- Born: 4 August 1960 (age 65) Kano, Northern Region, Colonial Nigeria (now in Kano State)
- Occupation: Businessman
- Spouse: Hannatu Musawa (divorced)
- Father: Isyaku Rabiu
- Relatives: Kabiru Isyaku Rabiu, Nafiu Isyaku Rabiu
- Honours: Commander of the Order of the Federal Republic; Commander of the Order of the Niger;

= Abdul Samad Rabiu =

Nigerian businessman (born 1960)

Abdul Samad Isyaku Rabiu (born 4 August 1960) is a Nigerian businessman and philanthropist. As of 2026, he is one of the richest Africans with an estimated net worth of over US$14 billion according to Forbes & Bloomberg Billionaires Index. His late father, Isyaku Rabiu, was one of Nigeria's foremost industrialists in the 1970s and 1980s. Abdul Samad is the founder and chairman of BUA Group, a Nigerian conglomerate concentrating on manufacturing, infrastructure and agriculture producing a revenue in excess of $2.6 billion. He is also the Chairman of the publicly listed BUA Cement Plc and BUA Foods. He is a former chairman of the Nigerian Bank of Industry (BOI).

On July 2020, Forbes estimated Rabiu's wealth at $11.2 billion, putting him 284th in the global billionaire's club.

== Early life ==

Abdul Samad Rabiu was born and raised in Kano in the north-western part of Nigeria and is a Hausa man. He visited Capital University in Columbus, Ohio, US and later returned to Nigeria to oversee the family business. This was when his father Isyaku Rabiu was being detained by the administration of General Muhammadu Buhari for allegedly not paying rice import duties.

== Business ==

Abdul Samad Rabiu established BUA International Limited in 1988 for the sole purpose of commodity trading. The company imported rice, edible oil, flour, and iron and steel.

In 1990, the government, which owned Delta Steel Company, contracted with BUA to supply its raw materials in exchange for finished products. This provided a much-needed windfall for the young company. BUA expanded further into steel, producing billets, importing iron ore, and constructing multiple rolling mills in Nigeria.

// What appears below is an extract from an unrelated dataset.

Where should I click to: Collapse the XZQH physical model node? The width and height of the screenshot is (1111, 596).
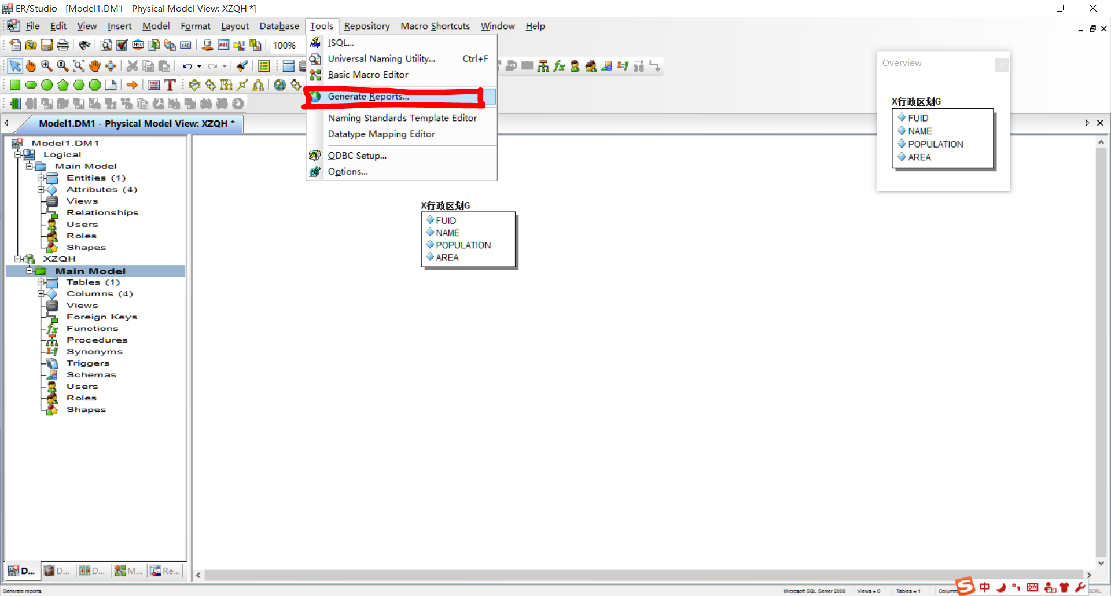tap(18, 259)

Years later, BUA acquired Nigerian Oil Mills Limited, the largest edible oil processing company in Nigeria. In 2005 BUA started two flour-milling plants, in Lagos and in Kano. By 2008, BUA had broken an eight-year monopoly in the Nigerian sugar industry by commissioning the second largest sugar refinery in sub-Saharan Africa. In 2009 the company went on to acquire a controlling stake in a publicly listed Cement Company in Northern Nigeria and began to construct a $900 million cement plant in Edo State, completing it in early 2015.

== Philanthropy ==

Abdul Samad Rabiu uses the BUA Foundation for his philanthropic activities. These include the construction of 7,000-square-meter paediatric ward at the Aminu Kano Teaching Hospital and the construction of the Centre for Islamic Studies at Bayero University Kano amongst several others. In 2021, Abdul Samad set up the Abdul Samad Rabiu Initiative for Africa (ASR Africa) which he also chairs and through which he commits $100 million annually to strategic social investments in health, education, and infrastructure across Nigeria and Africa.

== Personal life ==
Aliyu Rabiu was married to Hannatu Musawa. He has only four children. They are Khadija Cookie Rabiu, Isyaku Khalifa Rabiu, Junaid Rabiu, and Rania Rabiu. He has several siblings including Nafiu Rabiu and Rabiu Rabiu, the chairman of IRS Airlines.

==Awards==
In October 2022, a Nigerian national honor of Order of the Federal Republic (CFR) was conferred on him by President Muhammadu Buhari. He also holds the Commander of the Order of the Niger national honor in Nigeria as well as the Grand Commander of the Order of Merit of Niger (GCON) Honour in Niger Republic.